AA induces a neutral position of the paralyzed vocal fold by manipulating the arytenoid cartilage’s muscular process [183]. AA is designed to correct a posterior glottic gap or a vertical level difference, which is challenging to correct with IL or MT. MT corrects the vocal fold’s position and volume, while AA adjusts its tension, length, and height. Clinicians usually supplement MT with AA for a posterior glottic gap or existing vertical level difference, expecting suboptimal voice outcomes when applying MT only. Controversy persists regarding the effectiveness of performing MT and AA simultaneously. A systematic review by Chester and Stewart [184] reported no additional benefit in subjective or objective outcomes when applying AA together with MT. However, it was also reported that the surgical outcome was better in patients undergoing MT and AA than in the MT-alone group [185]. In particular, in patients with a large posterior glottic gap, simultaneous AA and MT showed better voice improvement results than MT alone [186]. Another study showed that AA combined with MT had no benefit for reducing the glottic gap or correcting the vertical level difference in comparison to MT only [187]. However, in their study, the AA with MT group presented a wider glottic gap and a greater level of difference.

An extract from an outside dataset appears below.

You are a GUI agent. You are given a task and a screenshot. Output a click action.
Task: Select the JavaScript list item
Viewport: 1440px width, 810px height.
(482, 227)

KQ 12. Is surgical treatment necessary for patients with bilateral VFP after thyroid surgery?

Population: patients with bilateral VFP after thyroid surgery

Intervention: surgical treatment

Comparison: no surgical treatment

Outcome: maintenance of airway patency

Recommendation

Clinicians should provide appropriate management to maintain respiratory function for patients with bilateral VFP (strong recommendation, moderate-quality evidence).

Delphi consensus (n=66): fully agree (44, 66.7%), agree (20, 30.3%), neither agree nor disagree (2, 3.0%), disagree (2, 3.0%), fully disagree (0)

With the development of surgical skills (see KQs 5–7), the incidence of bilateral VFP after thyroid surgery has decreased. Symptoms vary depending on the degree of gap between the paralyzed vocal folds, ranging from voice changes to shortness of breath, wheezing, and swallowing difficulty. Patients may present with only airway symptoms with a normal voice. Postoperative laryngoscopy confirms the presence of bilateral vocal fold immobility. CT and laryngeal electromyography help distinguish immobility from nerve injury [188,189].

Bilateral VFP treatment aims to maintain a patent upper respiratory tract and make daily activities possible. The treatment modality and timing of surgery for bilateral VFP following thyroid surgery are determined according to the possibility of nerve recovery, accompanying symptoms, and the degree of the objectively evaluated vocal fold gap. If the patients’ vocal fold gaps are sufficient to maintain breathing and mild airway symptoms, conservative treatment (e.g., close observation, oxygen supply, and humidity maintenance) is possible. Clinicians may inject botulinum toxin into the vocal folds to widen the gap and control airway problems [190-192]. However, if a patient experiences upper respiratory tract obstruction, it is necessary to secure airways through surgical treatment [58,193]. Surgical treatment includes bypassing the glottic obstruction and glottic widening. Tracheostomy is a safe and easy method of bypassing the glottic obstruction, and it is the method most commonly used to treat bilateral VFP. Glottal displacement through arytenoid suture lateralization is a reversible method for expanding a glottal obstruction [194,195].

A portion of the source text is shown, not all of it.